Purpose: The purpose of this report is to present a case of optic neuropathy as a manifestation of secondary syphilis in an HIV-negative patient.

Methods: We describe a case of gradual loss of visual acuity in the left eye (LE) in a 53-year-old healthy woman.

Results: The patient presented with visual acuity of 20/20 in the right eye and hand movements in the LE. Fundoscopy revealed swollen optic disc in the LE. Fluorescein angiography showed leakage of dye from the optic disc. Optical coherence tomography (OCT) confirmed the oedema in the left optic disc. Serologic testing was positive for venereal disease research laboratory (VDRL) and fluorescent treponemal antibody absorption (FTA-ABS), and negative for HIV antibodies.

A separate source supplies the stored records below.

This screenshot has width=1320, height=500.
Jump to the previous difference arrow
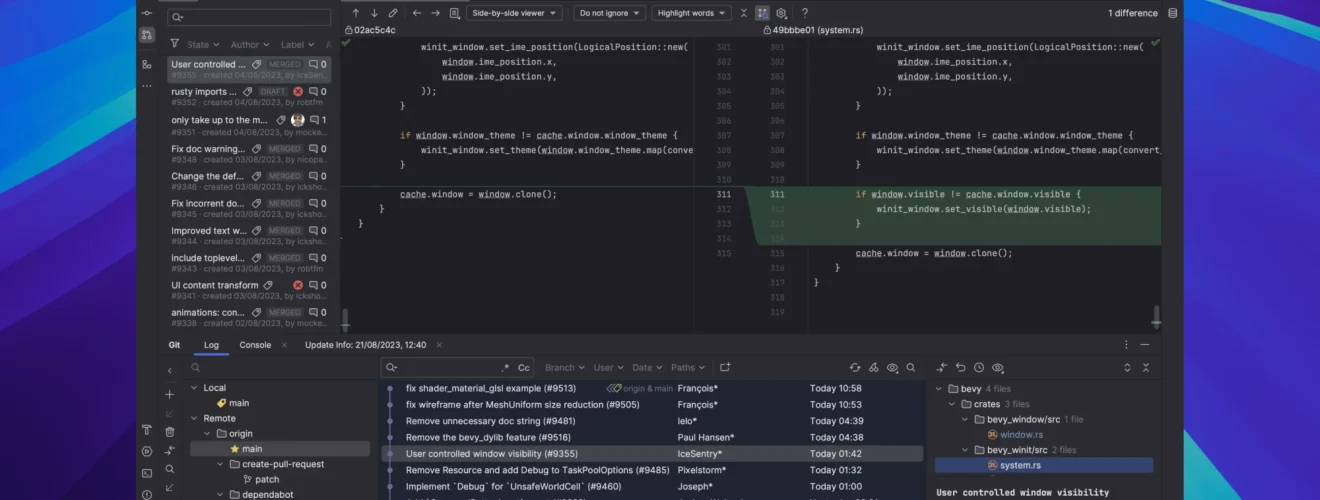(355, 13)
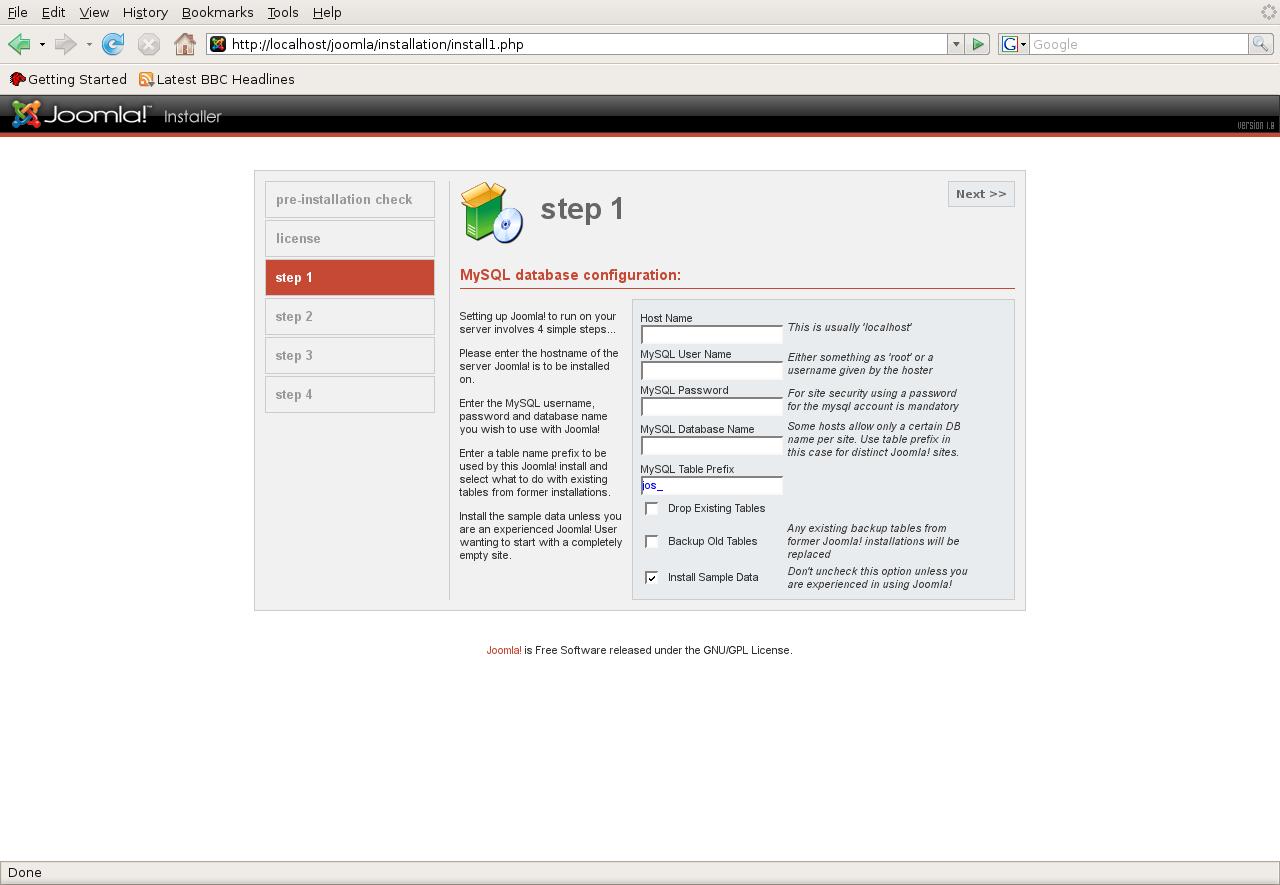The width and height of the screenshot is (1280, 885).
Task: Uncheck the Install Sample Data checkbox
Action: [652, 578]
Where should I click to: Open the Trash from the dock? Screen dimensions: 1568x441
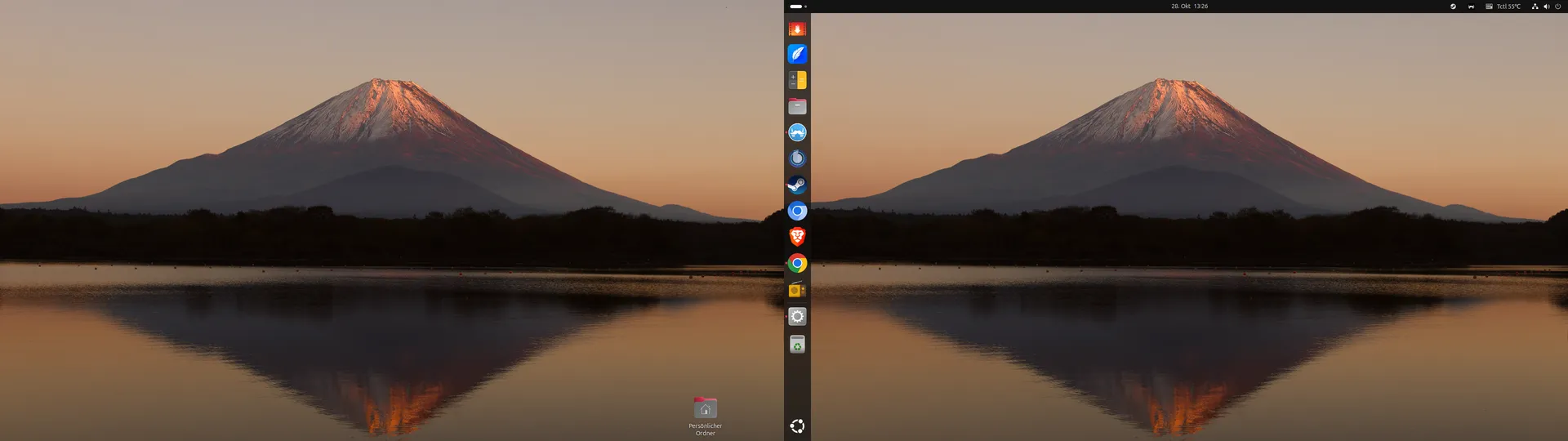coord(797,345)
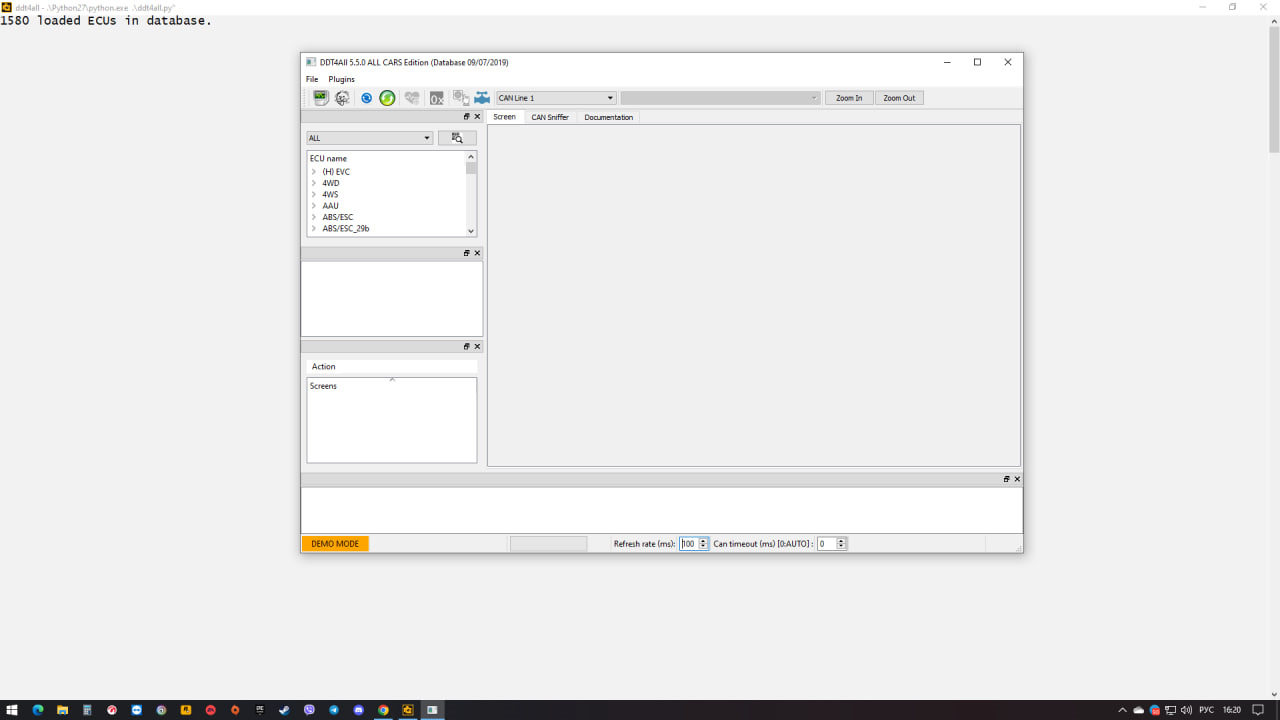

Conclusions: Ophthalmologic findings, including disc oedema, may be the presenting features of syphilis, therefore ophthalmologists have the opportunity to play a key role in the diagnosis and management of this disease, important for a good visual outcome.

Introduction

Syphilis is a sexually transmitted, systemic infection caused by the spirochete bacterium Treponema pallidum [1]. The incidence of syphilis continues to rise in the USA and Europe, and it is estimated that around 20% of patients with syphilis in the USA also have HIV infection[2-4]. Ocular involvement may be silent or present as anterior uveitis, choroiditis, interstitial keratitis, retinal vasculitis, retinitis, optic neuritis, dacryoadenitis, or scleritis [5-7]. The observation of optic nerve abnormalities in an ophthalmological examination in a patient with syphilis is highly suggestive of central nervous system (CNS) involvement and should be considered synonymous with neurosyphilis [8,9].

Purpose

The purpose of this report is to present a case of optic neuropathy as a manifestation of secondary syphilis in an HIV-negative patient.

Case Report

The authors obtained written consent from the patient for the publication of her anonymised clinical data.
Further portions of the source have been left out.